* _WHAT THE EXERCISE ASKS_: Repeat the material below. Keep every line exactly as written.

== Segment start ==

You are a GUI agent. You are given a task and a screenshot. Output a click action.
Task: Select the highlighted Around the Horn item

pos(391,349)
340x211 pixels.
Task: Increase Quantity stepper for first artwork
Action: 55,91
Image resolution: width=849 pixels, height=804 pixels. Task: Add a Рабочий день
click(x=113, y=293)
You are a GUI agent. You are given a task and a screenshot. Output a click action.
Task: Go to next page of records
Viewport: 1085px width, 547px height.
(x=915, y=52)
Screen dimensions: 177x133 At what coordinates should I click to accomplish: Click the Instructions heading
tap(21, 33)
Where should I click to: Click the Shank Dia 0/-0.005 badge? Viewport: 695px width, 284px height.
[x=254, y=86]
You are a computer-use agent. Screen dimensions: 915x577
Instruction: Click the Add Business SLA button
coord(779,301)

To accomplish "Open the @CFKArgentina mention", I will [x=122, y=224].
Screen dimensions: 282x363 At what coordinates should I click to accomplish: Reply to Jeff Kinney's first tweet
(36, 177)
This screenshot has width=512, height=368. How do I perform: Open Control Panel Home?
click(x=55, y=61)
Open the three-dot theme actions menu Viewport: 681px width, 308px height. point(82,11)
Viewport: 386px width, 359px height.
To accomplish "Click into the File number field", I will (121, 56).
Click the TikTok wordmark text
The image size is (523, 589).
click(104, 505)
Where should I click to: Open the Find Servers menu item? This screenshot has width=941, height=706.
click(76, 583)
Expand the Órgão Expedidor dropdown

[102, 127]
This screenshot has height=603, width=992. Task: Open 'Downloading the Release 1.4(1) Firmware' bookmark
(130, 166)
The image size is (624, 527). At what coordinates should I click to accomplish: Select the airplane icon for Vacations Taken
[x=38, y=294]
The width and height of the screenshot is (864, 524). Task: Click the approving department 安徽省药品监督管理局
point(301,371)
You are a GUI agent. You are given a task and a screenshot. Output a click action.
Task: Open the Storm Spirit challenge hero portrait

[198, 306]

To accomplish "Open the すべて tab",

== Segment end ==

* _OUTPUT BELOW_:
You are a GUI agent. You are given a task and a screenshot. Output a click action.
Task: Select the highlighted Around the Horn item

pos(391,349)
340x211 pixels.
Task: Increase Quantity stepper for first artwork
Action: 55,91
Image resolution: width=849 pixels, height=804 pixels. Task: Add a Рабочий день
click(x=113, y=293)
You are a GUI agent. You are given a task and a screenshot. Output a click action.
Task: Go to next page of records
Viewport: 1085px width, 547px height.
(x=915, y=52)
Screen dimensions: 177x133 At what coordinates should I click to accomplish: Click the Instructions heading
tap(21, 33)
Where should I click to: Click the Shank Dia 0/-0.005 badge? Viewport: 695px width, 284px height.
[x=254, y=86]
You are a computer-use agent. Screen dimensions: 915x577
Instruction: Click the Add Business SLA button
coord(779,301)

To accomplish "Open the @CFKArgentina mention", I will [x=122, y=224].
Screen dimensions: 282x363 At what coordinates should I click to accomplish: Reply to Jeff Kinney's first tweet
(36, 177)
This screenshot has width=512, height=368. How do I perform: Open Control Panel Home?
click(x=55, y=61)
Open the three-dot theme actions menu Viewport: 681px width, 308px height. point(82,11)
Viewport: 386px width, 359px height.
To accomplish "Click into the File number field", I will (121, 56).
Click the TikTok wordmark text
The image size is (523, 589).
click(104, 505)
Where should I click to: Open the Find Servers menu item? This screenshot has width=941, height=706.
click(76, 583)
Expand the Órgão Expedidor dropdown

[102, 127]
This screenshot has height=603, width=992. Task: Open 'Downloading the Release 1.4(1) Firmware' bookmark
(130, 166)
The image size is (624, 527). At what coordinates should I click to accomplish: Select the airplane icon for Vacations Taken
[x=38, y=294]
The width and height of the screenshot is (864, 524). Task: Click the approving department 安徽省药品监督管理局
point(301,371)
You are a GUI agent. You are given a task and a screenshot. Output a click action.
Task: Open the Storm Spirit challenge hero portrait

[198, 306]

To accomplish "Open the すべて tab",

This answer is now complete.